Purpose: : To establish that the small subunit (SSU) rRNA processome protein Utp21p is the yeast orthologue of human WDR36, the product of the GLC1G candidate gene for adult-onset primary open angle glaucoma (POAG). To investigate the feasibility of using baker’s yeast for genetic manipulations of the essential gene UTP21 to mimic DNA alterations in POAG patients. To determine the effects of expressing mutant Utp21p protein in a utp21Δ background. To correlate potential functional protein defects with POAG patient genotype.

Methods: : A haploid yeast test strain was created with its chromosomal copy of UTP21 deleted but carrying the corresponding ORF on a plasmid. Plasmids expressing recombinant WDR36 or in vitro-mutagenized UTP21 constructs were "shuffled" into the test strain and scored for growth in a plate assay, and steady-state rRNA levels were examined by Northern analysis.

Results: : WDR36 was unable to complement the utp21Δ strain; this may be due to functional divergence of the proteins, or to inability of yeast to correctly express the human ORF. Eleven POAG-associated base substitutions in WDR36 were introduced into homologous positions in UTP21 (eight are identical residues), in addition to a utp21 point mutation that was identified in a screen for genetic interactions with STI1 (Flom et. al, 2005, Curr. Genet., 47:368). The STI1-interacting mutation displayed a slow-growth phenotype that was most prevalent at 37°C. The eleven POAG-associated changes did not produce any growth defects. None of the twelve mutant strains exhibited elevated levels of precursor or intermediate species of rRNA relative to 18S, the SSU processome product.

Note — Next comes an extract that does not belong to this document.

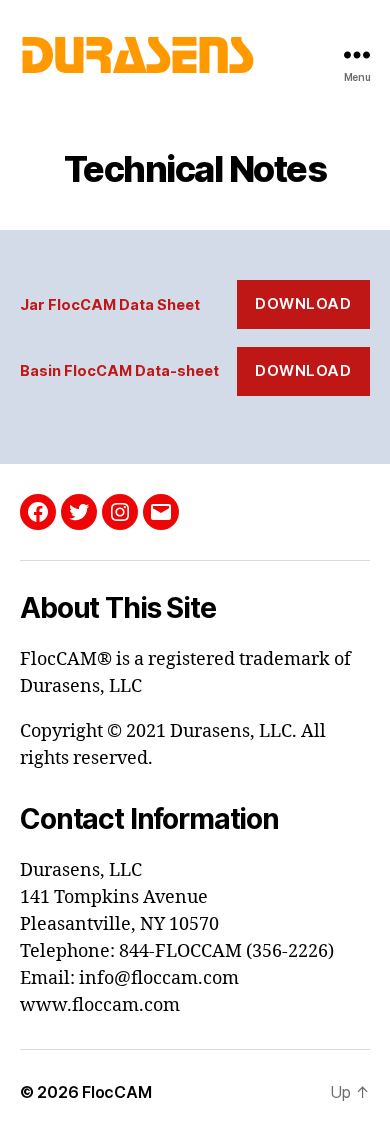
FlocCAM (116, 1092)
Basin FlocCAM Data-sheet (119, 370)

Conclusions: : To date, our yeast model system has failed to pinpoint any functional defects in UTP21 constructs derived by introducing POAG-associated substitutions in the homologous gene WDR36. Since many of these DNA alterations have also been found at low frequencies in normal controls, it is of great importance to validate their role in the onset or progression of POAG. We are continuing to explore other assays in which to test the function of UTP21 mutants in our knockout strain.